> REQUIRED WORK
Count the lines below that include "link". Only the number should be given.

> Saved entries
+===+

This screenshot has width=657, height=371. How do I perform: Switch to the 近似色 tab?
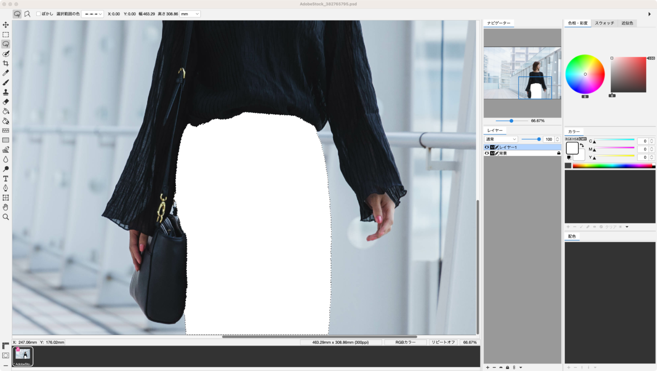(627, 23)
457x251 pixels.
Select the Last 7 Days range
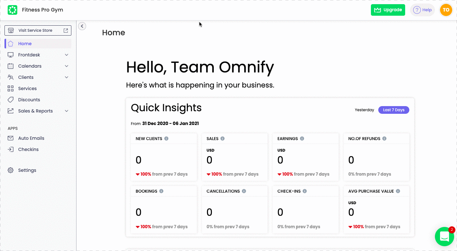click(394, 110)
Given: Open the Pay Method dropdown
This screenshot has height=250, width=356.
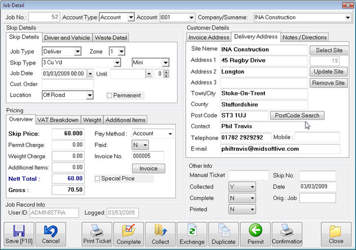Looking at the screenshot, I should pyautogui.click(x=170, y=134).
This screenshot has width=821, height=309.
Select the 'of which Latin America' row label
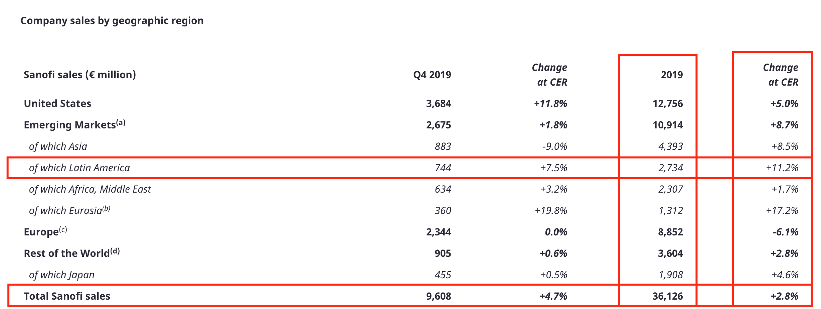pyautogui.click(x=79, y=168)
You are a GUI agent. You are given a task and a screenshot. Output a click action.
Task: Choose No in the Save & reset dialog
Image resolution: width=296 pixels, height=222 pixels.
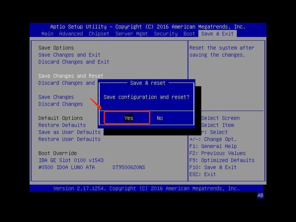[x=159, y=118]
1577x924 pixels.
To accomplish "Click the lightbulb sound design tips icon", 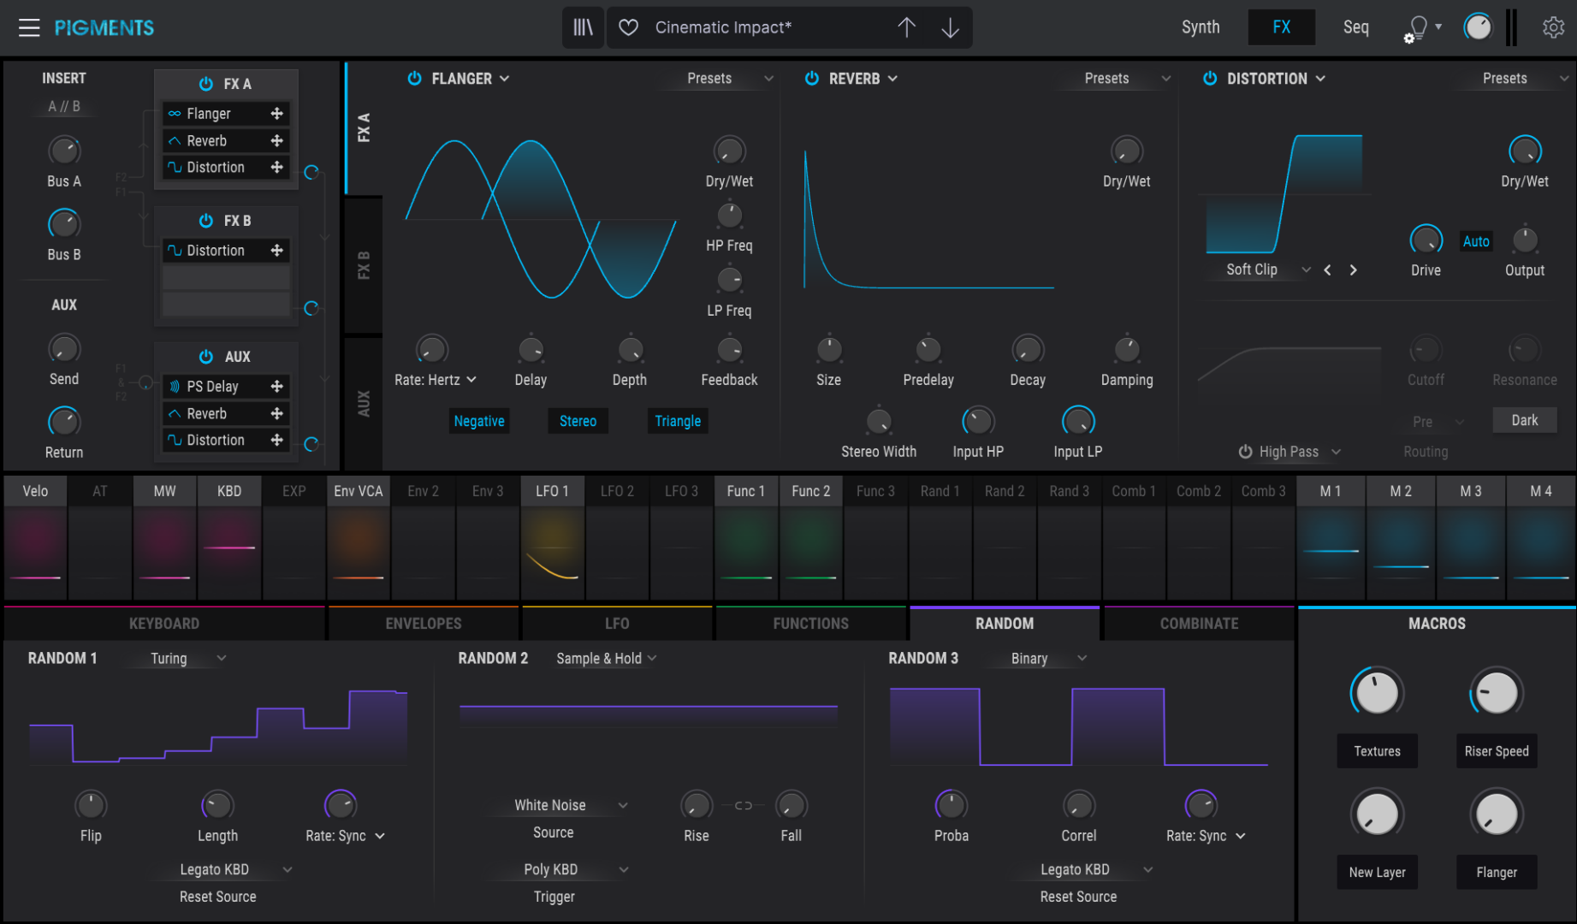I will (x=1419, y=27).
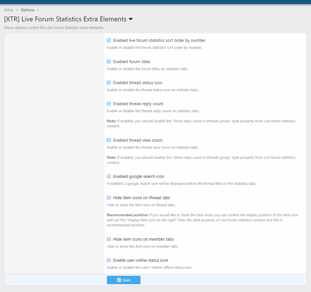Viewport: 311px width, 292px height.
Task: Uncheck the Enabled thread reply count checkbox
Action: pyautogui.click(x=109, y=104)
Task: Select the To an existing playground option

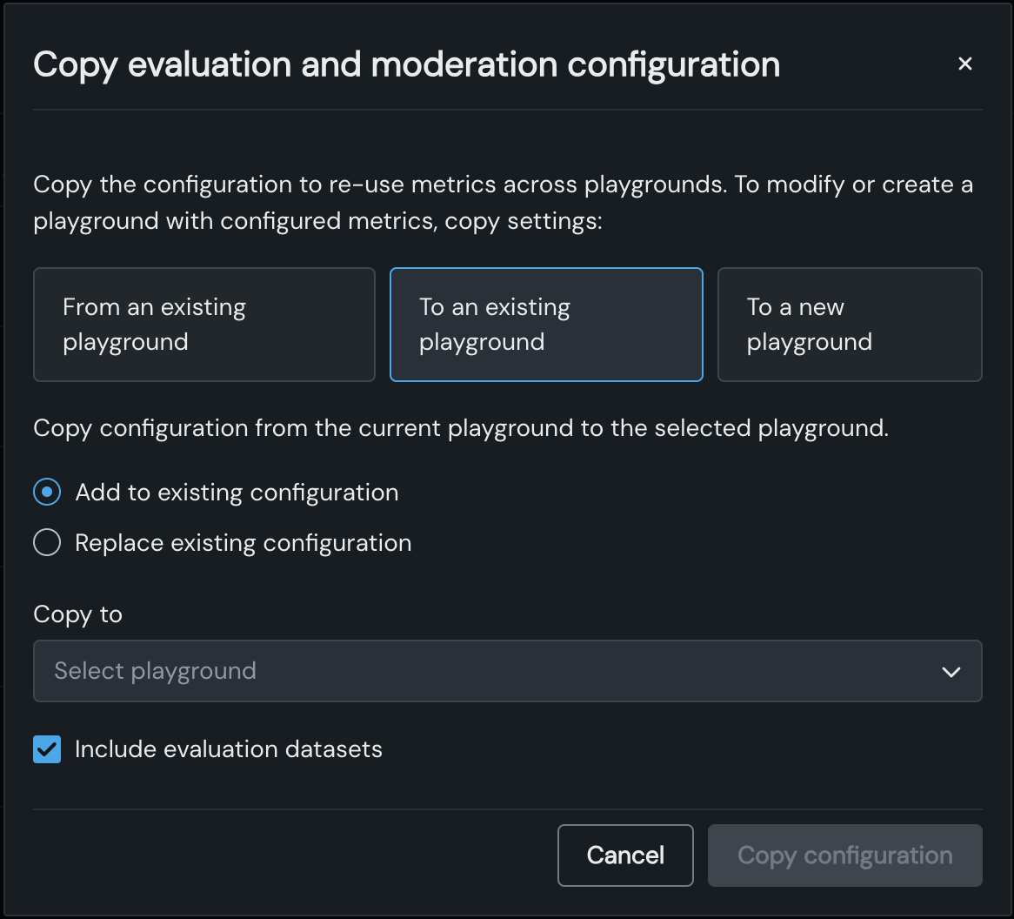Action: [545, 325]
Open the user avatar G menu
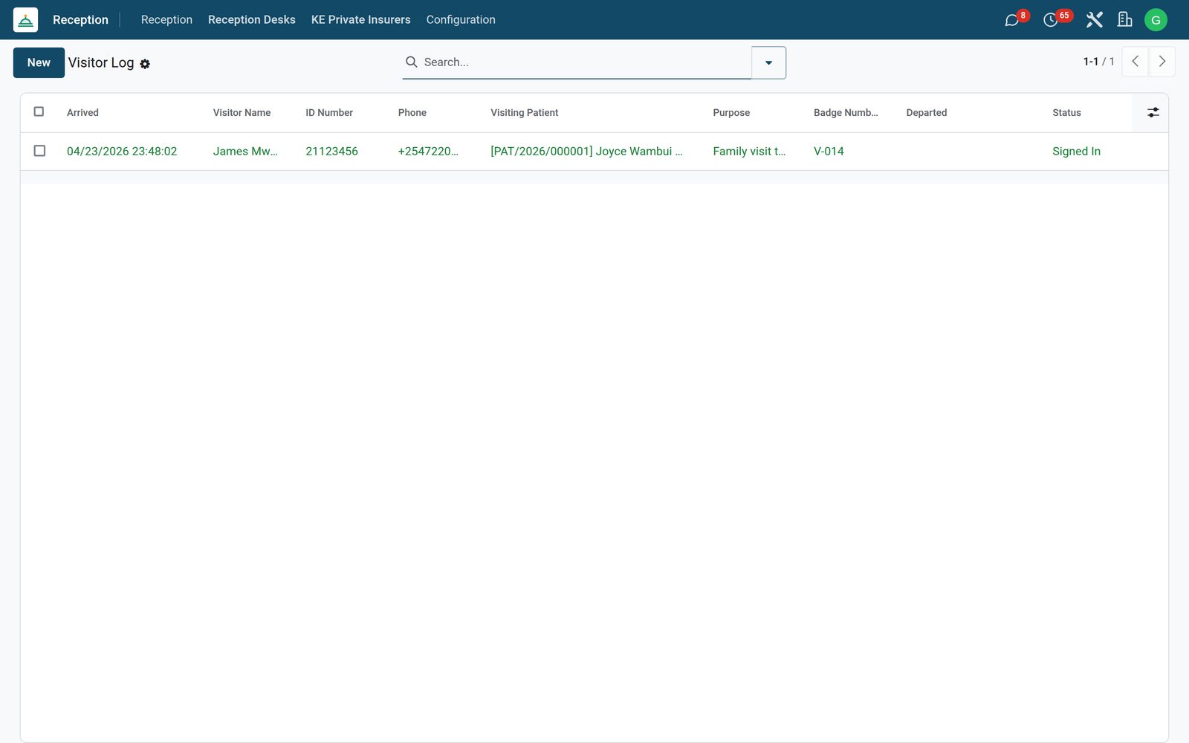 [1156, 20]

+===+

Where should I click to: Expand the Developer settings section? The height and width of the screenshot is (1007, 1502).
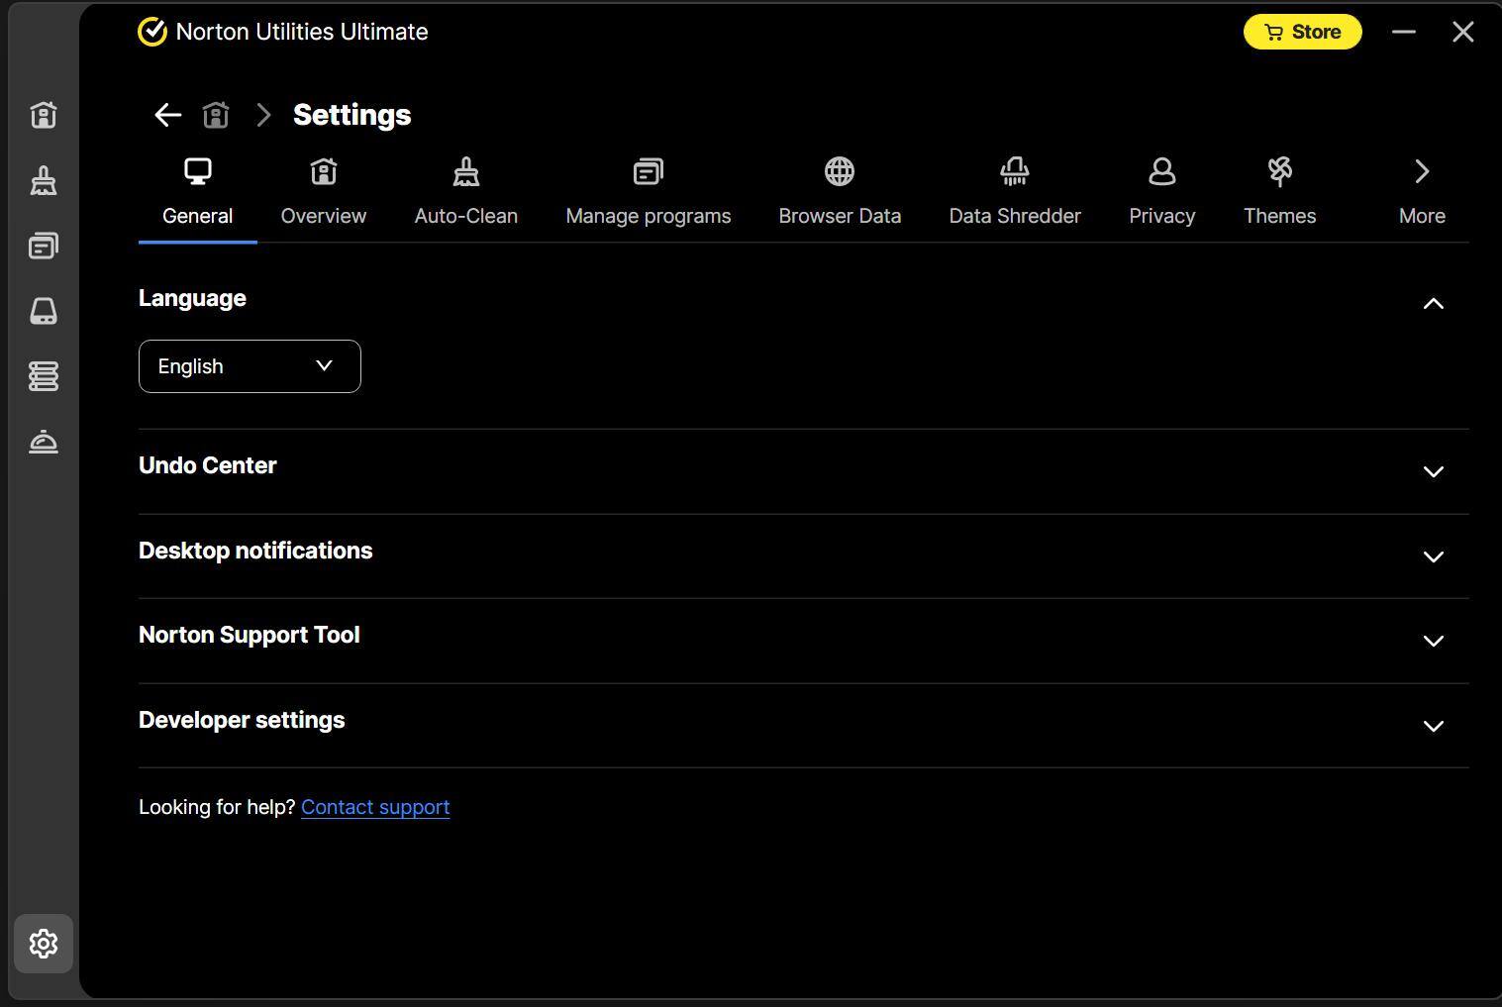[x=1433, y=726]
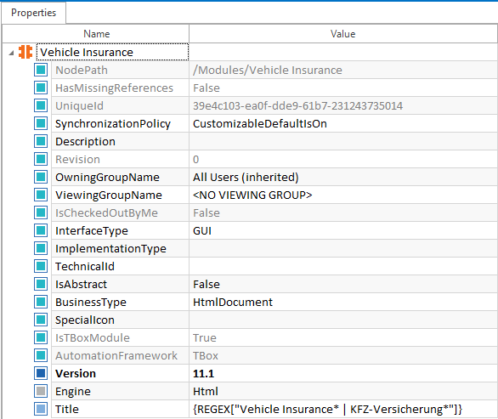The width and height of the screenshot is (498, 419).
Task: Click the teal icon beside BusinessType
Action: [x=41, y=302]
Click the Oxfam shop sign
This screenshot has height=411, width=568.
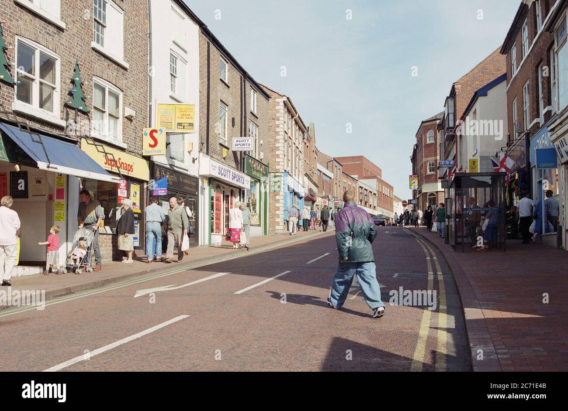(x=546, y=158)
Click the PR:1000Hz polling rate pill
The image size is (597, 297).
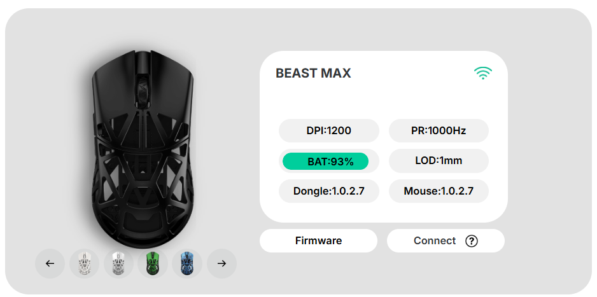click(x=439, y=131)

+===+

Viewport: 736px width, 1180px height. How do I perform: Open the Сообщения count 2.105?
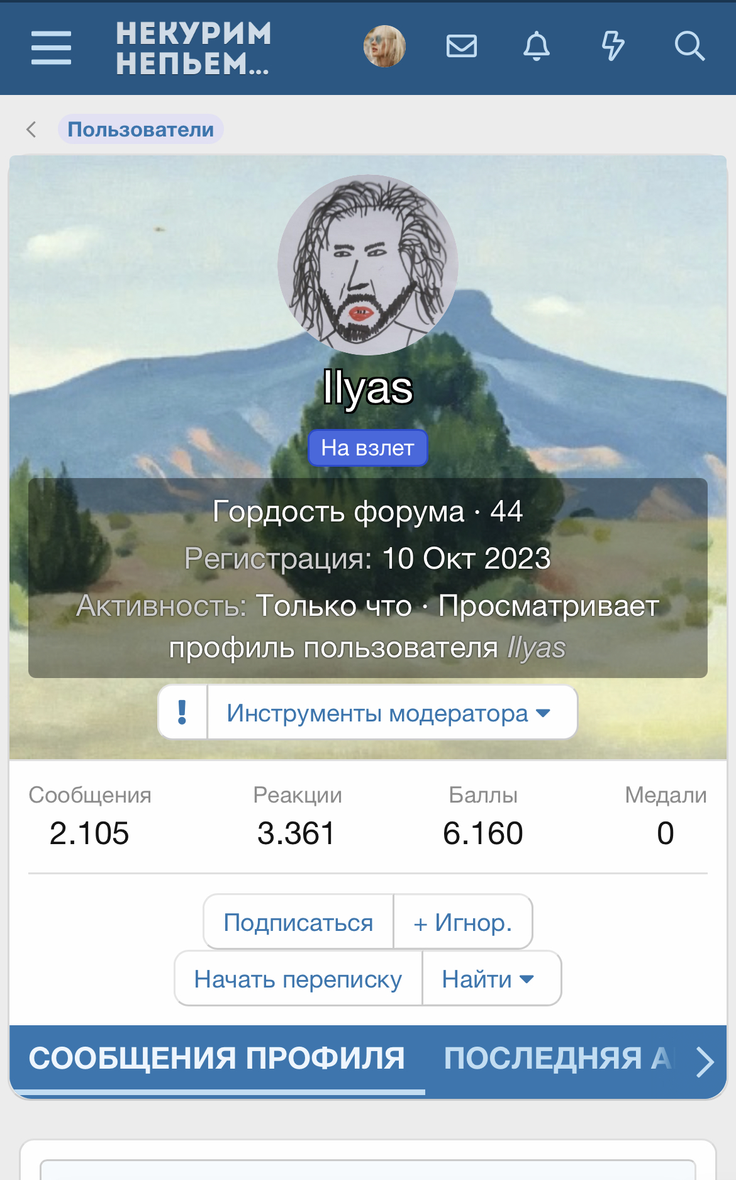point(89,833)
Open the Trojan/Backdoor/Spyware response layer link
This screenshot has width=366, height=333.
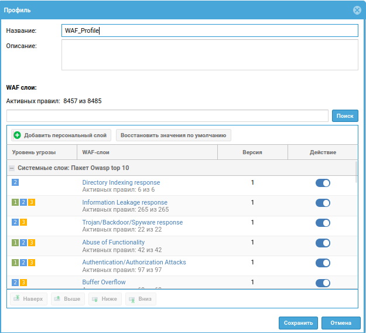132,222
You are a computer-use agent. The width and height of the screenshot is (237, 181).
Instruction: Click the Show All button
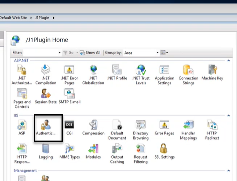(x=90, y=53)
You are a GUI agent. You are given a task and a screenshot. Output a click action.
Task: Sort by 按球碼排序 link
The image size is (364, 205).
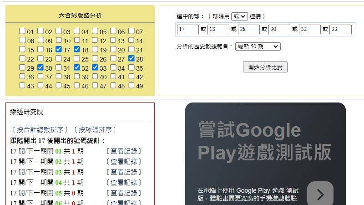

+===+

> OUTPUT FOR THIS EXERCISE
2